Surgeons, 60.88% of the time, blindly preferred material generated by ChatGPT over A/P sources. Additionally, surgeons consistently indicated that ChatGPT-generated material was more comprehensive and had greater clarity. No significant difference was found between ChatGPT and resources provided by professional organizations in terms of accuracy. Among individuals with no medical background, ChatGPT-generated materials were preferred 60.46% of the time. For materials from both ChatGPT and A/P sources, readability scores surpassed advised levels for patient proficiency across seven readability formulas.
As the prominence of ChatGPT-based language tools rises in the healthcare space, potential applications of the tools should be assessed by experts against existing high-quality sources. Our results indicate that ChatGPT is capable of producing high-quality material in terms of accuracy, comprehensiveness, and clarity preferred by both plastic surgeons and individuals with no medical background.
近年来,人工智能(AI)在医疗保健领域的应用不断扩展,诸如ChatGPT这类用于生成面向患者信息的工具引发了特别关注。因此,针对准确性、全面性和清晰度,对学术/专业(A/P)来源提供的在线唇腭裂(CL/P)手术信息与ChatGPT进行了评估。
11名整形外科医生和29名非医学专业人员对ChatGPT或A/P来源针对30个常见CL/P手术问题给出的回答进行了盲法比较。
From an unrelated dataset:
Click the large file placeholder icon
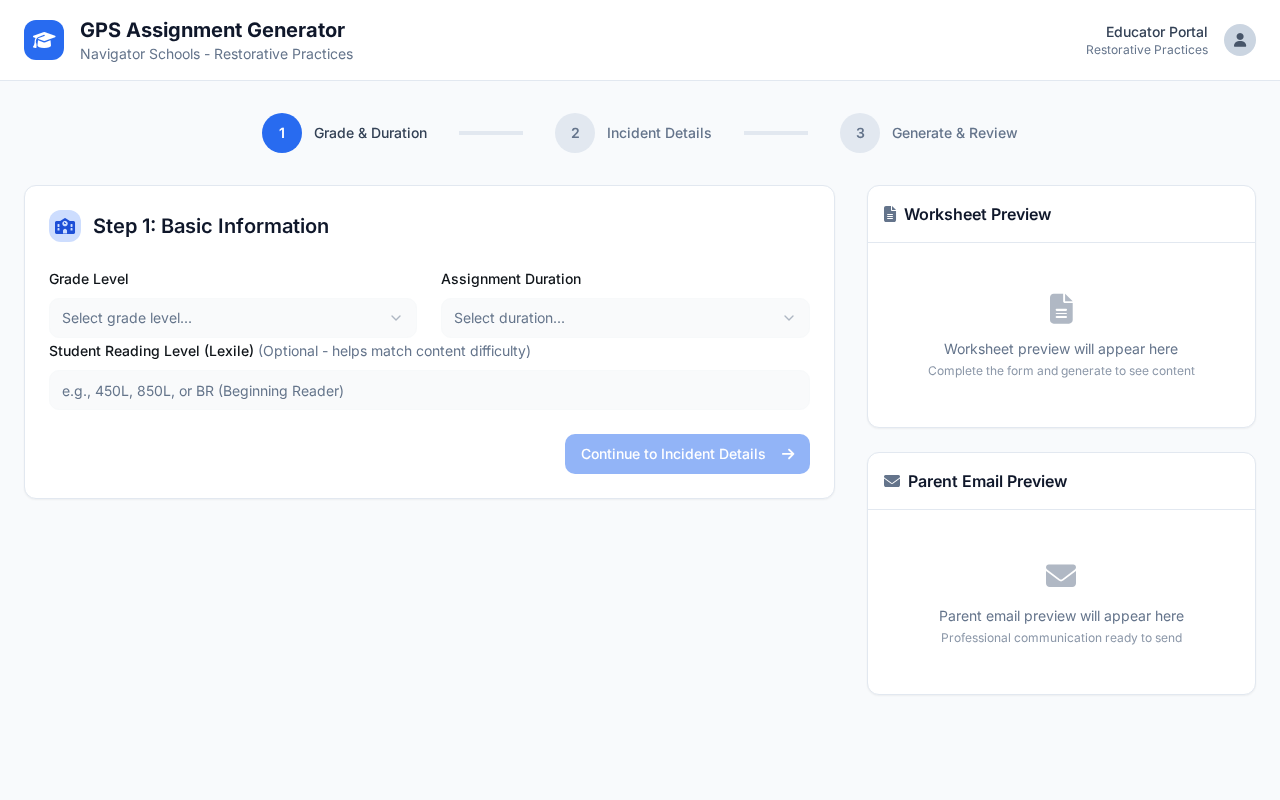Viewport: 1280px width, 800px height. click(x=1061, y=309)
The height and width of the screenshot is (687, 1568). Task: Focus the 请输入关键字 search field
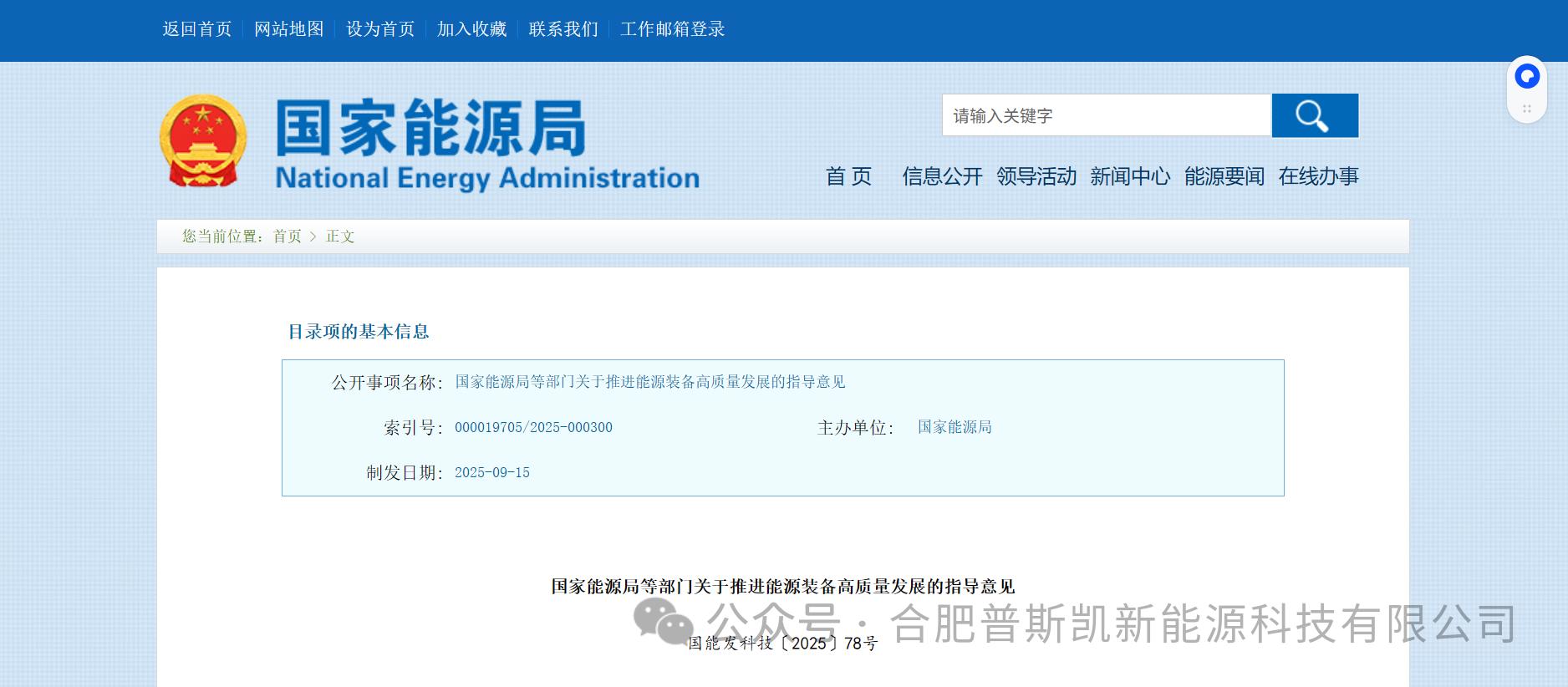[x=1105, y=115]
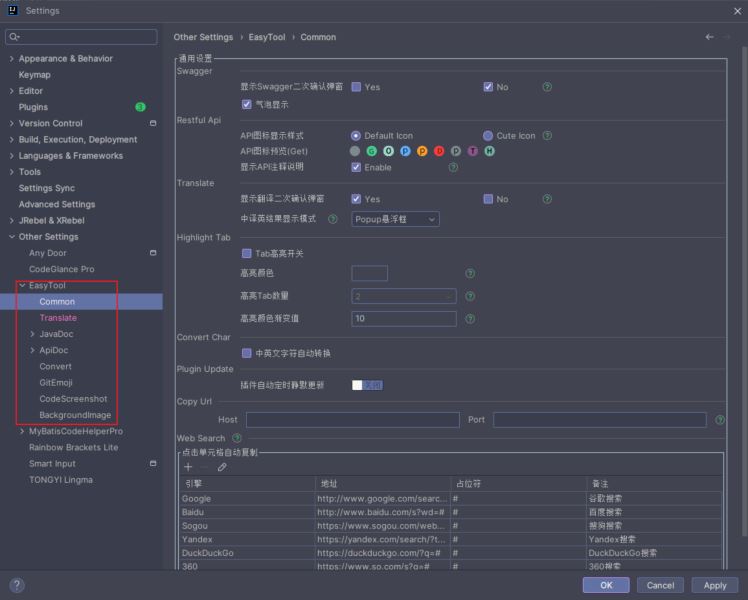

外科医生表明偏好,确定准确性,并对全面性和清晰度进行评分。非医学专业人员表明偏好。使用七种可读性公式确定可读性得分。采用配对t检验对CL/P手术在线信息进行统计分析。
外科医生在60.88%的情况下,盲目地更青睐ChatGPT生成的内容而非A/P来源的内容。此外,外科医生一直表示ChatGPT生成的内容更全面且清晰度更高。在准确性方面,ChatGPT与专业组织提供的资源之间未发现显著差异。在没有医学背景的人群中,ChatGPT生成的材料在60.46%的情况下更受青睐。对于ChatGPT和A/P来源的材料,根据七种可读性公式,可读性得分均超过了针对患者理解能力建议的水平。
随着基于ChatGPT的语言工具在医疗保健领域的知名度不断提高,专家应根据现有的高质量来源评估这些工具的潜在应用。我们的结果表明,ChatGPT能够在准确性、全面性和清晰度方面生成整形外科医生和没有医学背景的人都青睐的高质量材料。